We are pleased to announce and congratulate the following 2014 grant recipients and their partners:

Track 1: Project Development

  • Nazik Armenakyan to document women living with HIV/AIDS in Armenia.
  • Paul Botes to showcase the impact of the Lonmin Marikana Mine violence in South Africa.
  • Robert Godden to address migration policies, practices, and research in Nepal.
  • Cristobal Olivares to confront violence against women in Chile.
  • Thenmozhi Soundararajan to expose sexual violence against Dalit women in India.
  • Andri Tambunan to chronicle the rise of HIV/AIDS within indigenous Papuan communities living in Tanah Papuah.

Track 2: Project Implementation

The 2014 grantees take on multiple and often simultaneous roles—artists, activists, advocates, and community organizers, to name just a few. In rethinking the Audience Engagement Grant, we also saw a need to better understand, from our grantees, what these projects require and make possible in the communities they aim to serve.
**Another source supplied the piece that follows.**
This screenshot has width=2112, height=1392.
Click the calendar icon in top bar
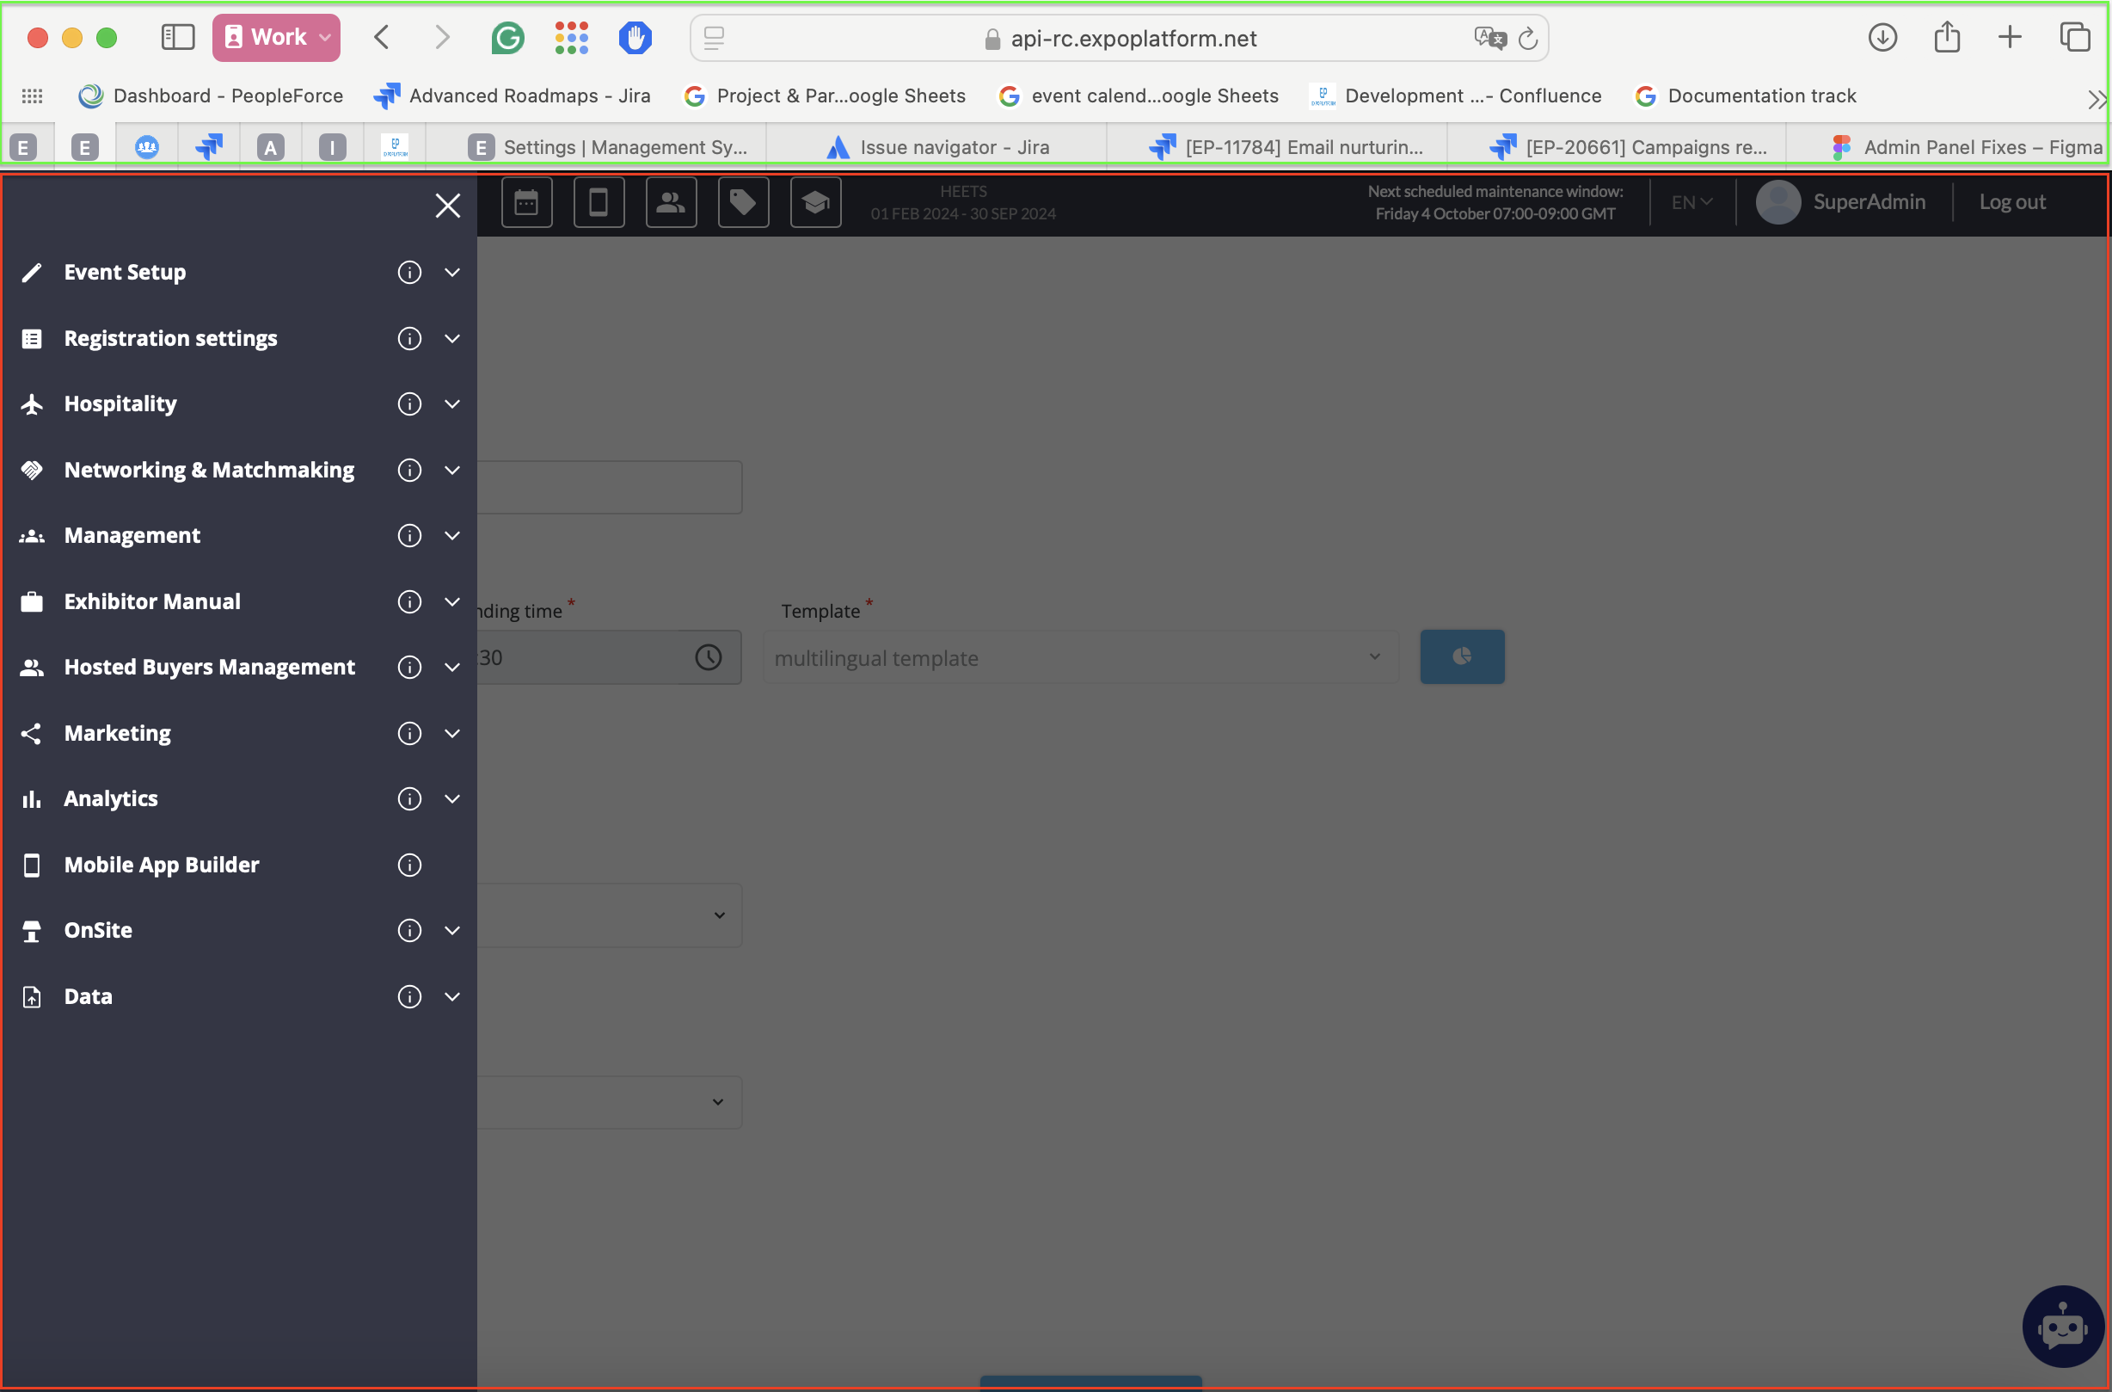tap(526, 202)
For the first time we will gather both groups for an off-site retreat in December to incorporate both individual and collective learning, reflection, and engagement.

During our time together at the retreat, we hope to challenge each other to test assumptions, reassess goals, and strategize on moving forward mindfully and effectively. As much as we are interested in resulting actions, we care equally about the theories of change and values driving these projects, as well as how those are communicated. We believe that developing such a roadmap in a space of shared learning allows for personal growth, and by extension, social change.